I tried to put this in a simple scheme, allowing to give a quick answer.
My approach can be seen within the attached picture:
Sources for these results are some simple tests, experience and the following sources:
The yellow field is based on the fact the sources 1. and 2. conflict with source 3.
How are your experiences regarding these combinations? Could you false or proof my experience?
To be honest when started developing the above Matrix I realized it wasn't that trivial as I initially thought, but maybe we can build a reliable version of this together. I assume this could be helpful for some of the "Splunkers in the wild" 🙂
1 and 2 are not really conflicting with 3. The reason people recommend to host deployment server on a separate machine is because performance (as 2 described). So technically you can host deployment server, cluster master and deployer all together, but you would need a powerful machine.
Not sure why there's a red field, you should be able to host deployment server and deployer together.
thanks for the hint. I should have mentioned I want to exclude the performance thoughts on this list. If we look on performance I assume recommendation is to have each role on a separate instance.
Regarding the red one, I maybe have misinterpreted a documentation or answer. This red field maybe appeared base on the fact you shouldn't use deployment-server with Searchhead-Cluster peers ... I'll proof this again.

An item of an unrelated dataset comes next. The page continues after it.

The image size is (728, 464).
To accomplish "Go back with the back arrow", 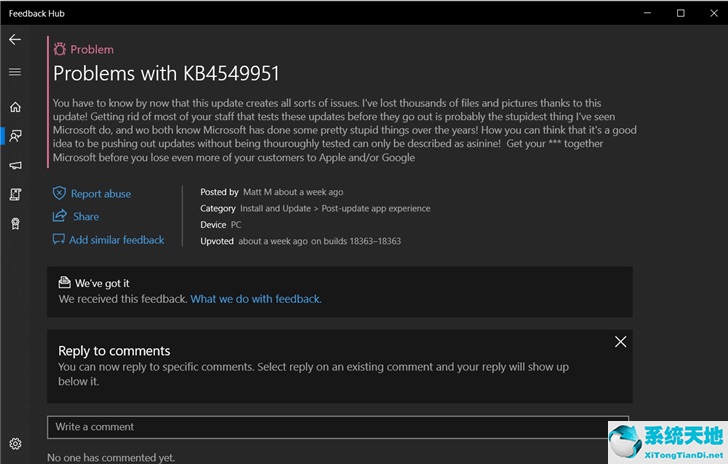I will coord(15,39).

To clarify a bit more, deployer is not a search head cluster member, it is a separate instance which talks to all the search head cluster members.
I just wanted to update this topic with at least one sentence which should give the answer to my above question:
It' all about performance!
From technical side - based on my experience - each of the mentioned Splunk Roles can be assigned to the same instance, as long as you don't care on performance. This results in the following picture:
Any concerns? Feedback? Corrections?
Hi, just in case someone finds this old thread and want to utilize.
The "all green" picture covers technical perspective of working platform - so yeah you can combine the roles as you want, but there are "suggestions" by splunk not to do so and even one more aspect which I do not see covered anywhere - and that is updating.
There is often very specific sequence of updating instances required to follow in order to successfully update distributed environments without service interuption and that is where you can found roadblock if you combine it badly.